— start of Data for processing —

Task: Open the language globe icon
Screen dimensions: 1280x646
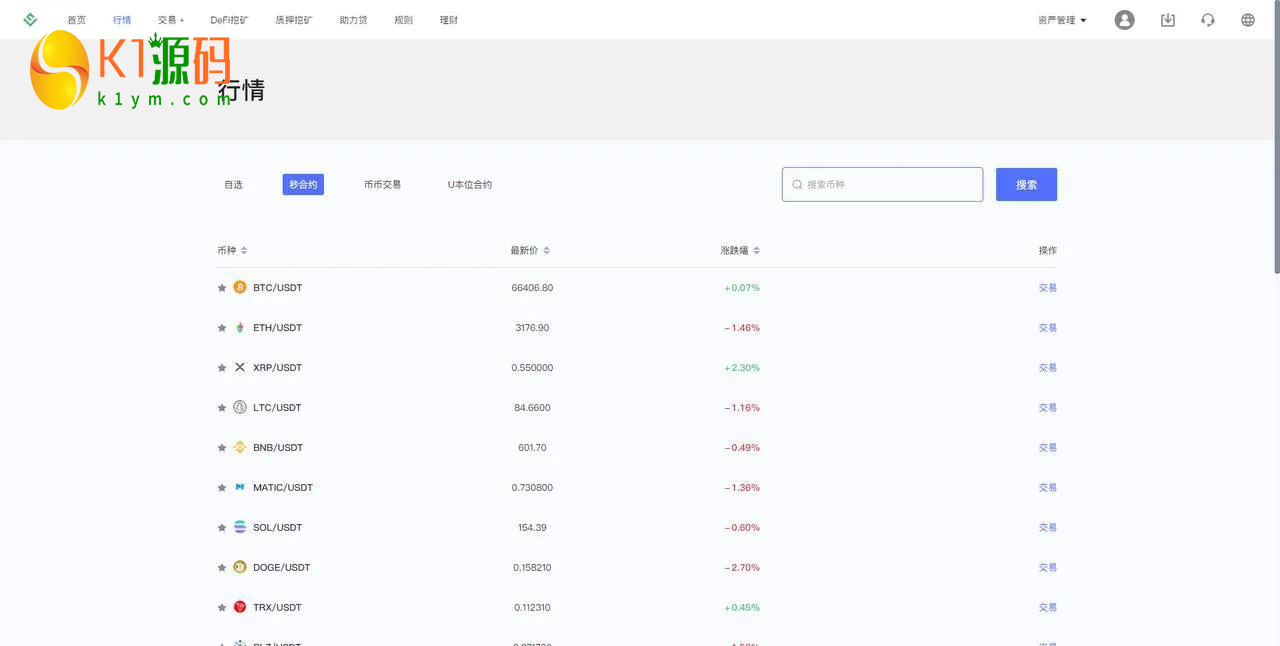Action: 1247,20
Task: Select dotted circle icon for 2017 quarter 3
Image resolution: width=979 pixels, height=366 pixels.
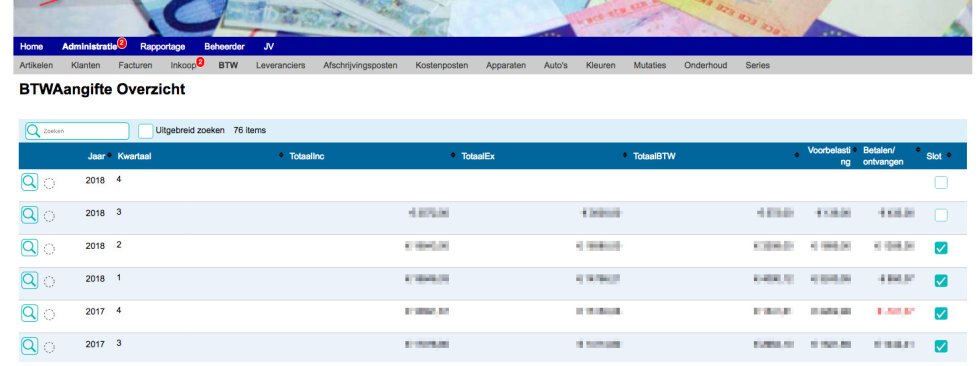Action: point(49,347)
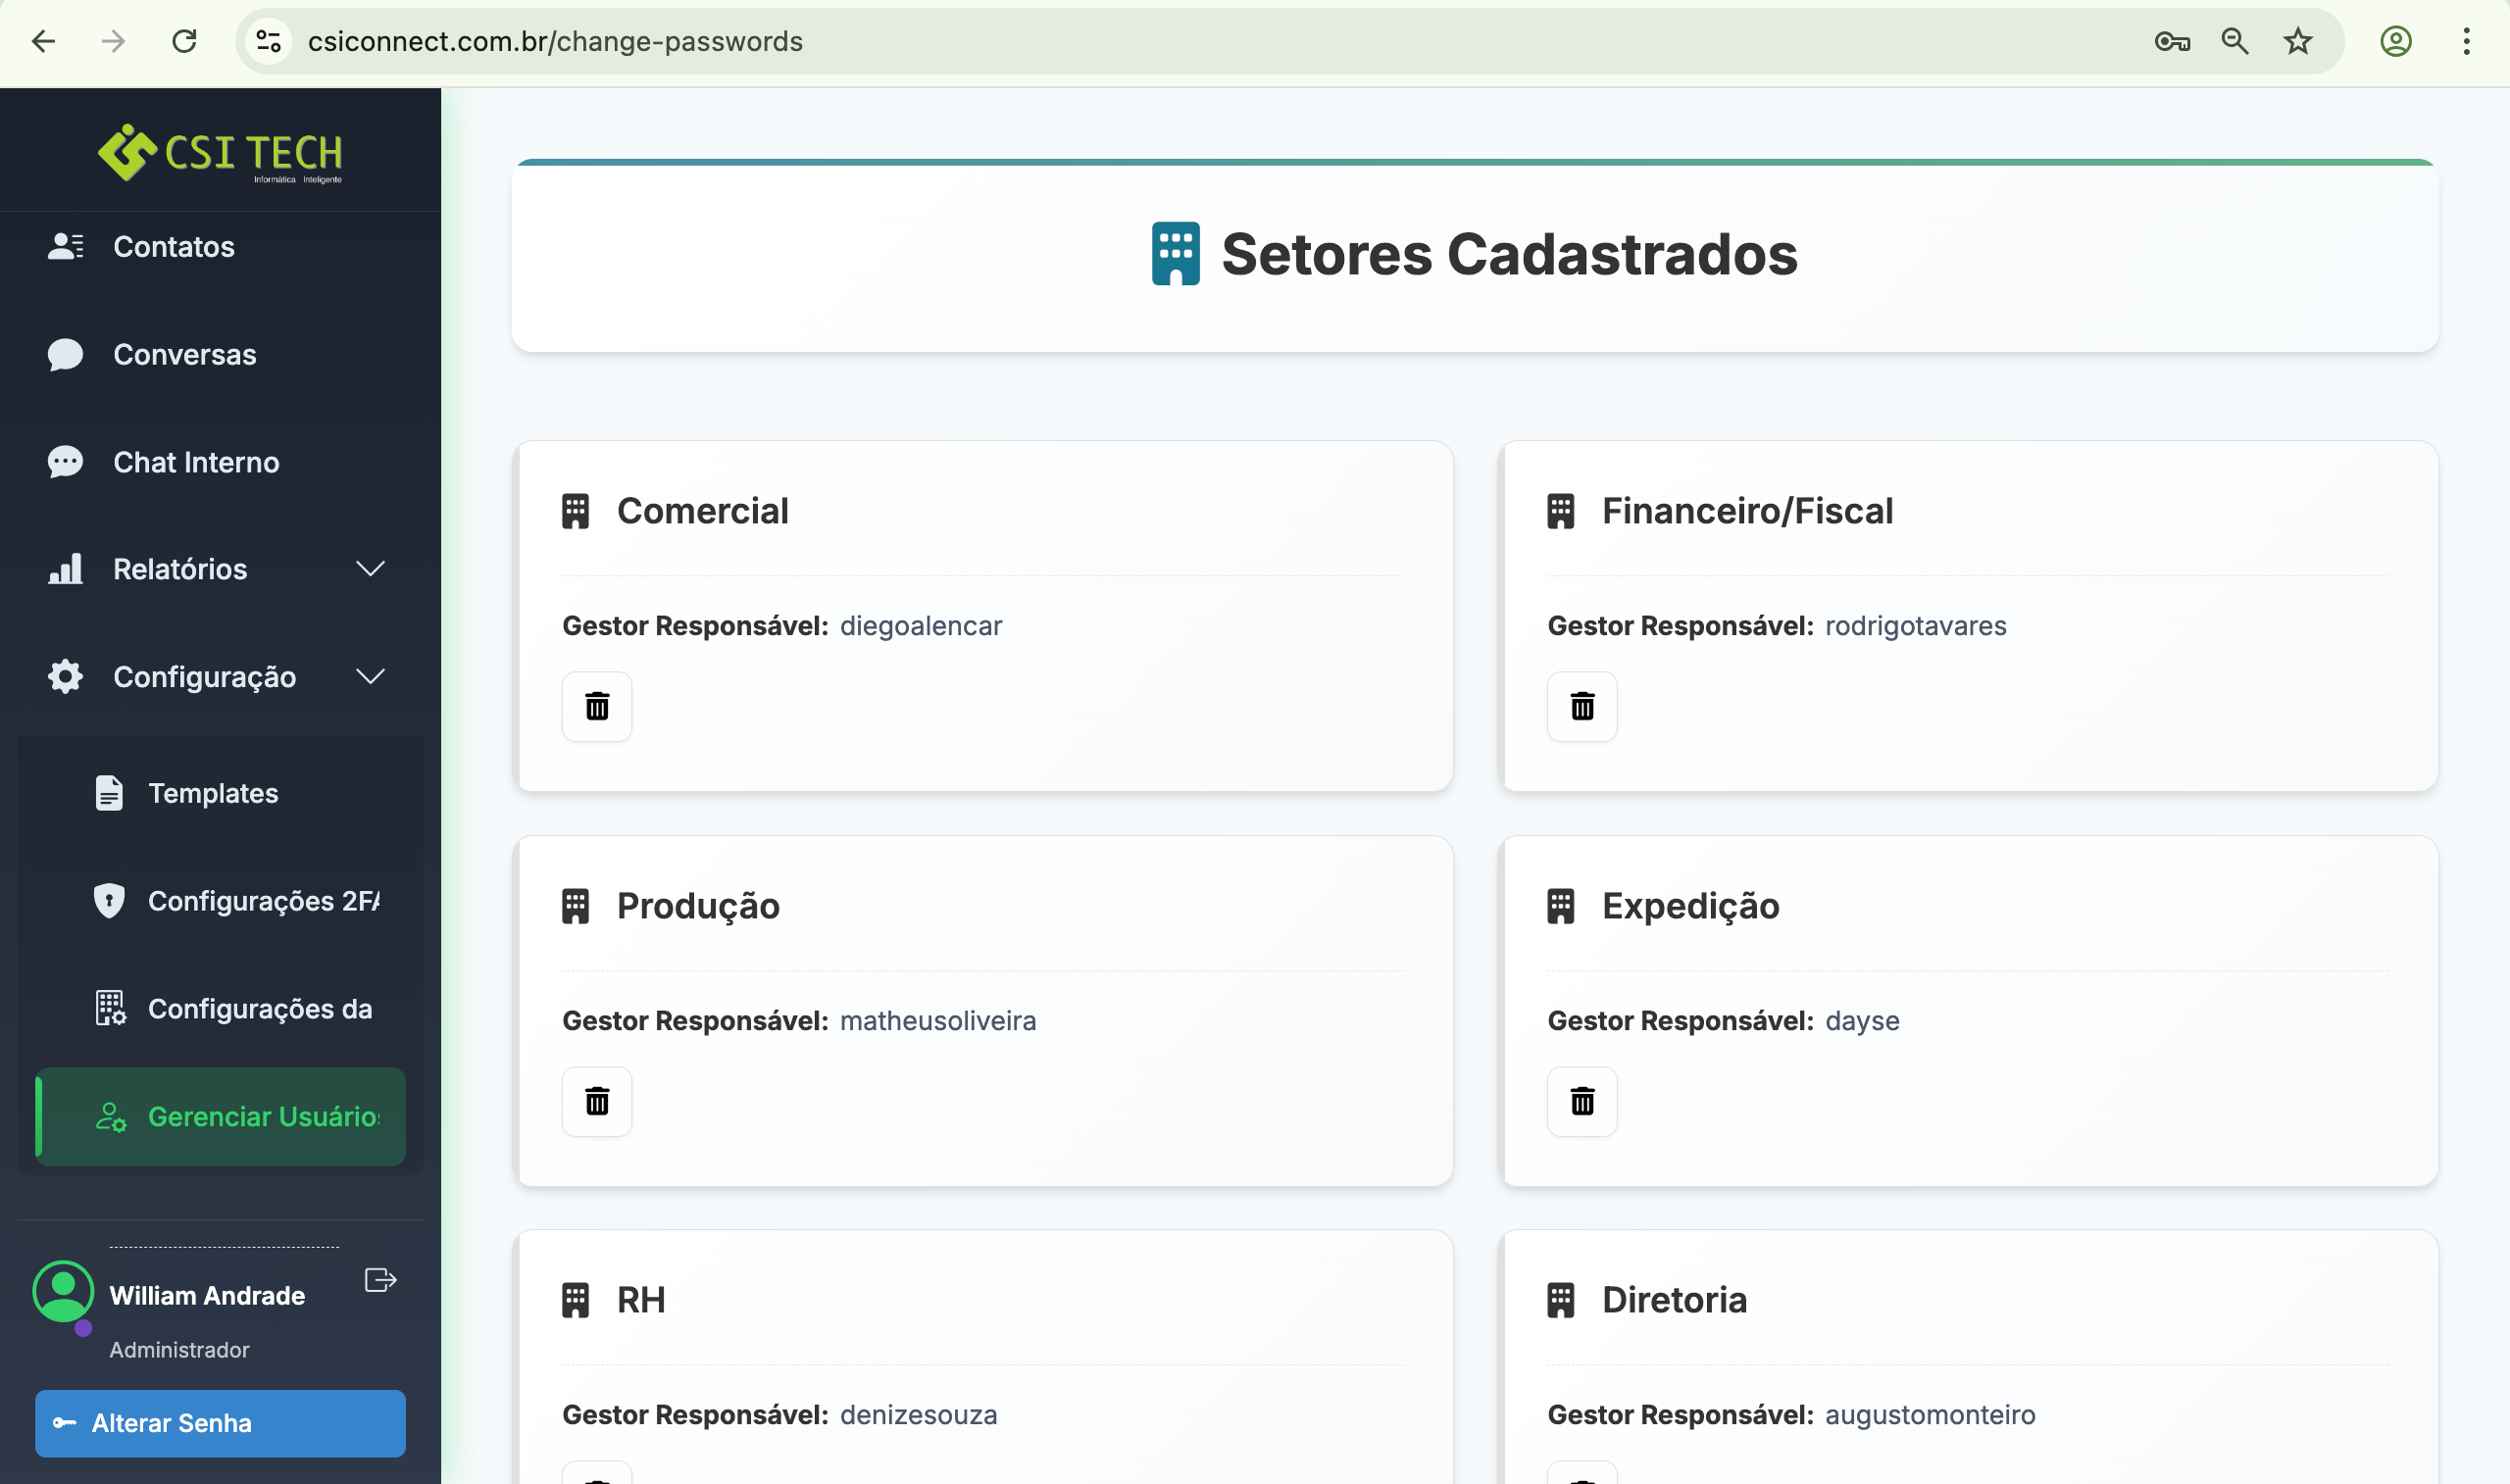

— end of Data for processing —

What this task involves.
Present the stretch of the entries from the line that contains "Task: Select dotted" through the end of the entries as a Markdown table with the columns Row and Line. Number each row, skip blank lines, and leave the pictures out.

Answer to the exercise.
| Row | Line |
|---|---|
| 1 | Task: Select dotted circle icon for 2017 quarter 3 |
| 2 | Image resolution: width=979 pixels, height=366 pixels. |
| 3 | Action: point(49,347) |